On the other hand, the most severe cases of COVID-19 have been characterized by the so-called “cytokine storm”, which leads to a massive inflammatory process. Consequently, the well-known anti-inflammatory properties of the phenolic compounds could be useful to avoid this stage. This effect is mediated by the inhibition of the MMP-9 and COX-2 enzymes. The interest of reducing MMP-9 activity is clear because increased MMP-9 circulating level has been suggested as an early indicator of respiratory failure in patients with COVID-19. Moreover, the phenolic compounds inhibit the JAK/STAT3 signalling, thus reducing the production of proinflammatory cytokines. Finally, the reduction in ROS levels induced by these compounds results in the inhibition NF-κB, a transcription factor that controls the synthesis of proinflammatory cytokines.

Thrombotic events have also been described in SARS-CoV-2-infected patients. In this regard, some phenolic compounds can inhibit the NOX family of superoxide-generating NADPH oxidases (NADPH oxidase). This is an interesting effect because NOX activity sensitizes platelets and induces a state of hyper-responsiveness, which is a common feature in thrombotic diseases.

In addition to these effects, the phenolic compounds can prevent COVID-19 disease through other mechanisms that have not been described in this review since these are out of the scope of this journal. In this regard, polyphenols can induce changes in the enzyme ACE2, which acts as a receptor for the viral spike protein of SARS-CoV-2, thus facilitating its entry into the cell. In addition, phenolic compounds have also been reported to inhibit the activity of the dipeptidyl peptidase-4 (DPP4) co-receptor for SARS-CoV-2 (also used by other coronaviruses) [63]. Moreover, polyphenols can also inhibit the virus replication.

It is important to highlight that the dose level of phenolic compounds utilized in the clinical trials aimed to assess the effect of some of these molecules on COVID-19 patients is far greater than that found in Mediterranean diet foodstuffs.
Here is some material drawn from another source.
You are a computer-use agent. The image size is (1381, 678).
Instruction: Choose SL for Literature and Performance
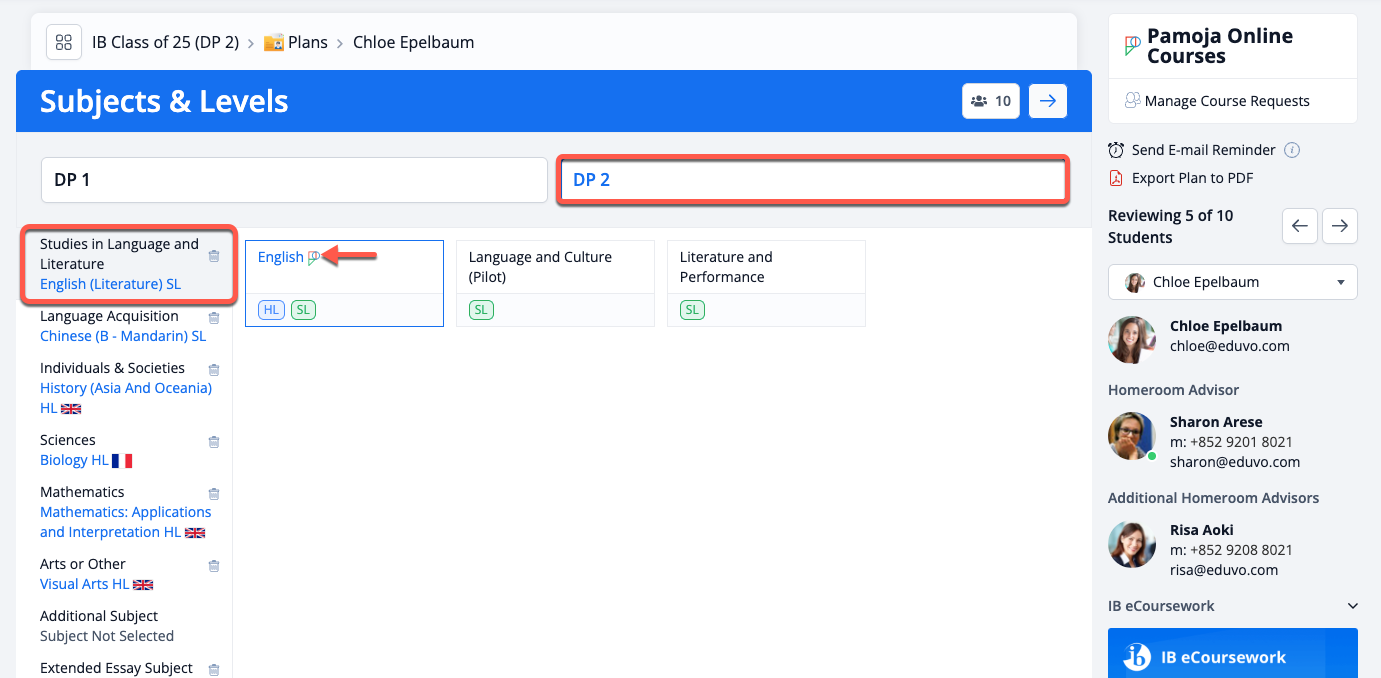pyautogui.click(x=692, y=310)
In view of this fact, potential synergistic or additive effect of a mixture of phenolic compounds at lower doses in increasing the inhibitory effect on SARS-CoV-2 has also been studied [52]. In fact, it has been suggested that the hydroxylation in C3′, C4′, and C5′ in the B-ring; C3 in the C-ring; C7 in A-ring; the double bond between C2 and C3 in the C-ring; and glycosylation at C8 in the A-ring could contribute to this inhibitory effect.

Conclusions

Due to the fact that COVID-19 is a very recent pandemic, to date, evidence regarding incidence of this infection and the evolution of COVID-19 patients among individuals following different dietary patterns is very scarce. Nevertheless, it is of utmost importance to collect all the available information concerning the effects that the components present in foods and foodstuffs characteristics of the Mediterranean diet, such as the polyphenols, can have on the infection process of SARS-COV-2 and the pathological events that occur during the development of COVID-19.

Indeed, to date, no direct evidence regarding the potential benefits of phenolic compounds on COVID-19 is available. Nevertheless, numerous studies have demonstrated that these molecules induce positive effects on several alterations induced by this disease, under conditions other than SARS-COV-2 infection, such as oxidative stress, inflammation, and thrombosis. This scientific information is valuable and suggests that the phenolic compounds of the Mediterranean diet may represent a potential protective factor against COVID-19, but caution must be taken when connecting preexisting data to this new infection. In view of this situation, further studies on this topic showing a direct relationship are required.